R K Saran1, R Sethi, M Nagori.   

Abstract

Tenecteplase is a genetically engineered product of the Alteplase molecule. Mutations of Alteplase at three locations result in a more fibrin specific thrombolytic agent with a longer half life. Such properties would allow bolus administration, leading to faster reperfusion of occluded arteries. Tenecteplase is equivalent to front loaded Alteplase in terms of mortality and is the only bolus thrombolytic drug for which equivalence has been demonstrated. Tenecteplase seems more potent than Alteplase when symptoms duration is more than 4 hours. Moreover, Tenecteplase significantly reduces the rate of major bleeds and the need for blood transfusion.
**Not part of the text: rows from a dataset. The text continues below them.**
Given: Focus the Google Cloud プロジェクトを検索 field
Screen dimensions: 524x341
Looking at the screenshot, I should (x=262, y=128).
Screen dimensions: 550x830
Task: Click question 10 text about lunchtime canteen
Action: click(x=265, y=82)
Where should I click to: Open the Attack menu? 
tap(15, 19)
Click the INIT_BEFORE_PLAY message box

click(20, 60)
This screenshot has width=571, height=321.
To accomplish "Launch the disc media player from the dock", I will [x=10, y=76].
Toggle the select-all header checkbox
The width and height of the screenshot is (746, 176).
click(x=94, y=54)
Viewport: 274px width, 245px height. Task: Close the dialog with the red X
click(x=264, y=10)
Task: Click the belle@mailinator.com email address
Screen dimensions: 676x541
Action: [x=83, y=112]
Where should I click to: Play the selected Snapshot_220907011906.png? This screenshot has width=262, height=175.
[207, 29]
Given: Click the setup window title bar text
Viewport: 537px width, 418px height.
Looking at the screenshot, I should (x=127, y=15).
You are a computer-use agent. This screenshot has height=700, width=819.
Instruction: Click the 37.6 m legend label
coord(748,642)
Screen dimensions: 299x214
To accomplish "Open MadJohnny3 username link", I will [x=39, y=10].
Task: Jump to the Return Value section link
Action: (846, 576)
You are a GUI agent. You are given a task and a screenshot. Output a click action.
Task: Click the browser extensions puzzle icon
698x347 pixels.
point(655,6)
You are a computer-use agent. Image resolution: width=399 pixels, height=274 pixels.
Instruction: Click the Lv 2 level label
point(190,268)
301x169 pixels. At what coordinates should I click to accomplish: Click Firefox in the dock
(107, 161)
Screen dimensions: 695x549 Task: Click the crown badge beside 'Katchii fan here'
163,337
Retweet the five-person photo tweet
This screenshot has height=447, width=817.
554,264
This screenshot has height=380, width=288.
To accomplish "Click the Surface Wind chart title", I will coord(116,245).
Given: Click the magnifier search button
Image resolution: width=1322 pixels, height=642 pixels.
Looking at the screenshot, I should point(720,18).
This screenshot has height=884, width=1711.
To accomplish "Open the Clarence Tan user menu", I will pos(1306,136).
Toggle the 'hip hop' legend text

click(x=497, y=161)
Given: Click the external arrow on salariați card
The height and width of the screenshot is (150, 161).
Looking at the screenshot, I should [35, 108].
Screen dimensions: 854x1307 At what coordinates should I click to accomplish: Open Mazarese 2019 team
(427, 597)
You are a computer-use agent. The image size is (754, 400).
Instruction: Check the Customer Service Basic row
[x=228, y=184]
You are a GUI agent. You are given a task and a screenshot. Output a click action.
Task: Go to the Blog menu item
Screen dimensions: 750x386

The efficacy of Tenecteplase may be further improved by reducing re-infarction rate by enoxaparin instead of unfractionated heparin. Several large scale Clinical trials of Tenecteplase in acute myocardial infarction (MI) has been done making this drug truly evidence based. Available randomized studies and international clinical registries reveal that pre hospital thrombolysis by Tenecteplase is as effective as primary angioplasty. In fact Tenecteplase is now included in many prehospital thrombolytic reperfusion protocols, such as the Vienna STEMI registry, The Mayoclinic STEMI protocol and the French FAST-MI registry. Tenecteplase with so many evidence based advantages is a fair option in acute MI patients in whom primary PCI can not be offered due to logistic reasons.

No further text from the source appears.